Letni torcik naleśnikowo-borówkowy

Wypatrzyłam kiedyś podobne ciasto w jakimś czasopiśmie kulinarnym, ale potem zapomniałam o nim na całe lata. W zależności od użytych owoców ciasto może przypominać kopiec (w razie użycia małych kulistych owoców) lub być płaskie (gdy użyjemy truskawek pokrojonych w plasterki). Jego zrobienie zajmuje trochę czasu i brudzi dużo naczyń, ale za to cała przyjemność wychodzi niedrogo :)

Składniki

na naleśniki:
  • 1.5 szklanki mąki
  • prawie 1.75 szklanki mleka
  • 2 całe jajka
  • 2 łyżki oleju + trochę na patelnię
  • 1 saszetka cukru waniliowego (16 g)
  • szczypta soli
na wypełnienie:
  • 1 torebka budyniu waniliowego
  • 1 łyżka cukru
  • 2 szklanki mleka
  • 400 g borówek albo innych drobnych owoców
na polewę:
  • 1 tabliczka białej czekolady
  • 6 łyżek stołowych śmietanki 30%
  • kilka borówek

Mieszamy robotem kuchennym wszystkie składniki na naleśniki i smażymy je na natłuszczonej patelni - mają być duże, okrągłe i płaskie. Na każdy naleśnik przypada niecała duża chochla ciasta,  należy je smażyć na średnim ogniu z obu stron ok 1.5-2 minuty (drugą stronę krócej). Z podanych składników powinno wyjść 8 solidnych naleśników + jeden startowy, który nigdy nie wychodzi elegancko.

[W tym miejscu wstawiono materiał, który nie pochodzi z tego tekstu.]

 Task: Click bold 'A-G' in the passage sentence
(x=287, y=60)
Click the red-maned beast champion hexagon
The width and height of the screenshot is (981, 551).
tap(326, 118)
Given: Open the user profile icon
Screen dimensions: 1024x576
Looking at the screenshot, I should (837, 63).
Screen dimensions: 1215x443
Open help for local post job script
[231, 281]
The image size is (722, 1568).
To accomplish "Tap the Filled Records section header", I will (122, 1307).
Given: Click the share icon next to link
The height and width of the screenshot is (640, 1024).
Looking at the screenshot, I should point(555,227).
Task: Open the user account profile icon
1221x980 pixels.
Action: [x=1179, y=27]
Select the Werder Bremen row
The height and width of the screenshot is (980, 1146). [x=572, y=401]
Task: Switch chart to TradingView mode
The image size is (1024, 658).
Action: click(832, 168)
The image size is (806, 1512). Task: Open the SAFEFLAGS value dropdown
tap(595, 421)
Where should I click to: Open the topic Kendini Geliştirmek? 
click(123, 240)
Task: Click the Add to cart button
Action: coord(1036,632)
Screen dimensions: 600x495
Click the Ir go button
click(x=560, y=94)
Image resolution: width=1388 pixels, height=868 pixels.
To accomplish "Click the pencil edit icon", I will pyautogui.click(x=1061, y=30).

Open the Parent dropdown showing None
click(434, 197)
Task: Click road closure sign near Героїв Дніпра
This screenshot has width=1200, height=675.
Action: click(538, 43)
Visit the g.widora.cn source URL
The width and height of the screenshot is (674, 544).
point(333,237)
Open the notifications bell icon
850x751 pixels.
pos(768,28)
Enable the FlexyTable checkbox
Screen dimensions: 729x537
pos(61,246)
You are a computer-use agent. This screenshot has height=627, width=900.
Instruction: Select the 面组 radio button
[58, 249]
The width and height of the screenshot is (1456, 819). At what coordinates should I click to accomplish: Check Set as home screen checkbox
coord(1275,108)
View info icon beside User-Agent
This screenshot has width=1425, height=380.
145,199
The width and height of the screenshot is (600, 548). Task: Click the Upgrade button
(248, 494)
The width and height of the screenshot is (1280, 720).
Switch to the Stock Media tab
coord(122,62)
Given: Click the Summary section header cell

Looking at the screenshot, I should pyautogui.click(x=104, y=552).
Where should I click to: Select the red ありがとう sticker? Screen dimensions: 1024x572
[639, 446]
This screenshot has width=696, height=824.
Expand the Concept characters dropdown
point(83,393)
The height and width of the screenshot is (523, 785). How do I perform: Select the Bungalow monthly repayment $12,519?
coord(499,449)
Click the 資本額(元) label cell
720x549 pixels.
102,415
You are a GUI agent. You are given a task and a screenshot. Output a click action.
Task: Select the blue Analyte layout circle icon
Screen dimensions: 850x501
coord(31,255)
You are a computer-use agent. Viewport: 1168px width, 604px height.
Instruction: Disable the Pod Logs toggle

W rondelku robimy budyń: podgrzewamy 1 i 3/4 szklanki mleka, a w pozostałej 1/4 szklanki mleka rozbełtujemy budyniowy proszek i cukier. Gdy mleko w rondelku będzie już porządnie ciepłe, dolewamy resztę mleka z proszkiem i mieszamy drewnianą szpatułką aż budyń osiągnie odpowiednią gęstość.

Każdy naleśnik przycinamy do kształtu koła pomagając sobie talerzykiem śniadaniowym i nożem. Kładziemy warstwy: naleśnik, budyń, trochę borówek, naleśnik, budyń, trochę borówek... aż do wyczerpania naleśników.



Ostatni naleśnik polejemy polewą: w rondelku rozpuszczamy czekoladę połamaną na kostki ze śmietaną 30%. Polewamy wierzch ciasta polewą i układamy jakiś wzorek z reszty borówek, np. serduszko :)


Ciasto będzie najlepsze po kilku godzinach, gdy naleśniki przesiąkną budyniem.